Here, as the Court analyzed above for the breach of contract claim, Continental had a reasonable basis to deny coverage for payment of the settlement because RealogicHR failed to provide notice of the claim or seek consent for the settlement before entering into it. The Policy expressly provides that an insured may not, except at its own cost, make a voluntary payment, assume any obligation or incur costs without Continental's consent. Therefore, RealogicHR's bad faith claim, which, in part is premised on Continental's denial of coverage, fails as a matter of law. Furthermore, RealogicHR's bad faith claim, premised on a failure to investigate, likewise fails. The facts as alleged in the Complaint presents an unequivocal perspective on whether Continental should have investigated further. RealogicHR's contentions, regarding necessity for a factual inquiry, are unavailing because the pertinent facts germane to prejudice and voluntary payment are not in dispute. The resulting legal conclusions require no additional factual inquiry. Therefore, RealogicHR is unable to maintain a statutory bad faith claim.

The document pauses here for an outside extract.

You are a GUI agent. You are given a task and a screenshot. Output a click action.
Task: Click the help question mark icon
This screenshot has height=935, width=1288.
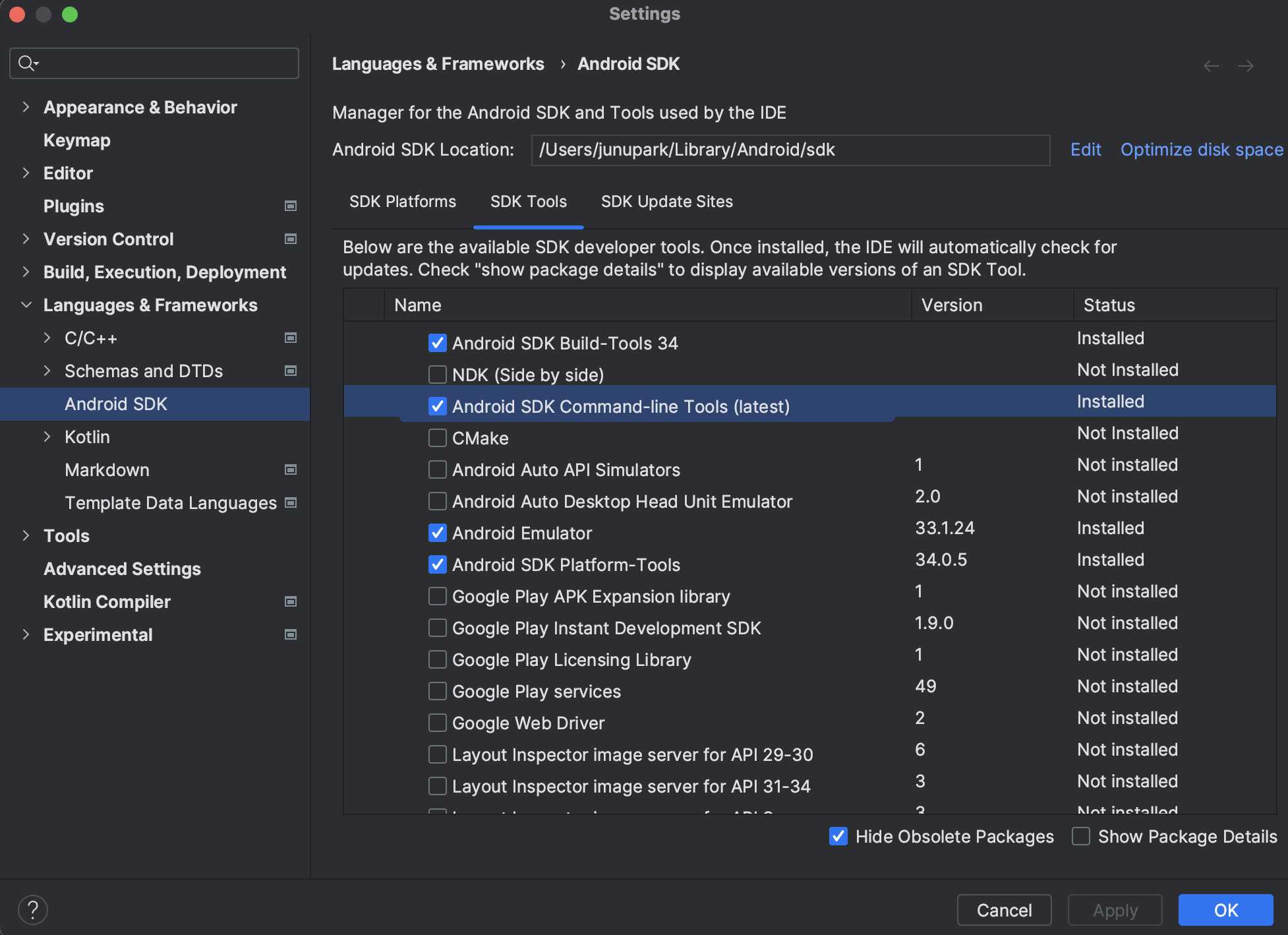tap(32, 910)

Accordingly, Continental's Motion to Dismiss, as regards Count II, will be granted.
IV. Conclusion
Based upon the foregoing, Continental's Motion to Dismiss will be granted, and the Complaint dismissed. As the facts averred in the Complaint clearly set forth that RealogicHR may not recover for breach of contract or statutory bad faith as a matter of law, any amendment is deemed futile. A separate order will follow.